Click on "Connect via..." and "New Tunnel" once connected to the remote computer.


Step 2

Select the "Custom" option and type in the custom tunnel Rule. The rule above will bind the port 4321 on your local computer to the port 22 on the remote computer.

Rules are divided into the following categories:



    • remote
      • addr - IP address to which the remote computer should connect. You can enter "localhost" in that case the connection will be made to the remote computer itself. Or you can enter an IP address of another computer in the same local network as the remote computer.
      • port - Port on the remote computer to which the tunnel should connect. 
    • local
      • addr - [any|localhost] - Address from which you local computer will accept connections. If you enter "localhost" then you can only use the tunnel from your local computer. If you enter "any" then any computer on the same network as your local computer will be able to use the tunnel.
      • port - Port on the local computer to which you will bind the tunnel
  • additional

      • times [n-number- How many connections the tunnel will accept. Once the set number of connections is made the tunnel will stop listening for new connections.  
      • no_write [1-true|0-false- Do not save the tunnel properties.

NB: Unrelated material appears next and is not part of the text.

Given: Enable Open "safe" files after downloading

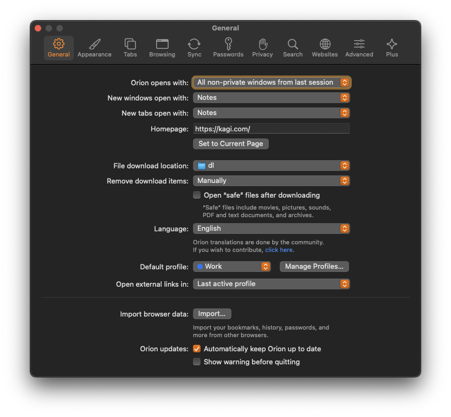Looking at the screenshot, I should tap(197, 195).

This means that ISL Light will not remember the tunnel and you will have to specify it again next time. 
      • stop_on_close  [1-true|0-false- Close the ISL Light session once the tunnel is closed.
        • Tunnel is considered closed when it is no longer listening for new connections (e.g. times parameter is specified) and there are no active connections going trough the tunnel.
    • watch_execute [1 -true|0-false] - Used in combination with the execute parameter. Close the ISL Light session once the execute command is executed.

      • Note: Execute parameter is used to bind a service on the remote computer to the tunnel port. Example of the execute command is shown when creating a RDP or SSH tunnel as seenhere. You can bind a custom service in the same way.


Example configuration:

{
    "remote": {
        "addr": "localhost",
        "port": 22
    },
    "local": {
        "addr": "any",
        "port": 4321
    },
    "times": 1,
    "watch_execute": 0,
    "no_write": 1,
    "stop_on_close": 1
}

Configuration above binds port 4321 on your local machine to port 22 on the remote machine. Your local machine will accept connection from anywhere ("addr": any) and tunnel it to the port 22 on the remote computer. Please take a look at the diagram below showing the network configuration in this example it is your computer that is serving a a jumpbox and all of the local computers cann use the tunnel, since you set the addr parameter to any.

Step 3

Any connection to your local computer on bound port (in our example 4321) is tunneled to the bound port on the remote computer (in our case 22). This means we can make an SSH connection to your local computer on port 4321 and it will be tunneled to the remote device.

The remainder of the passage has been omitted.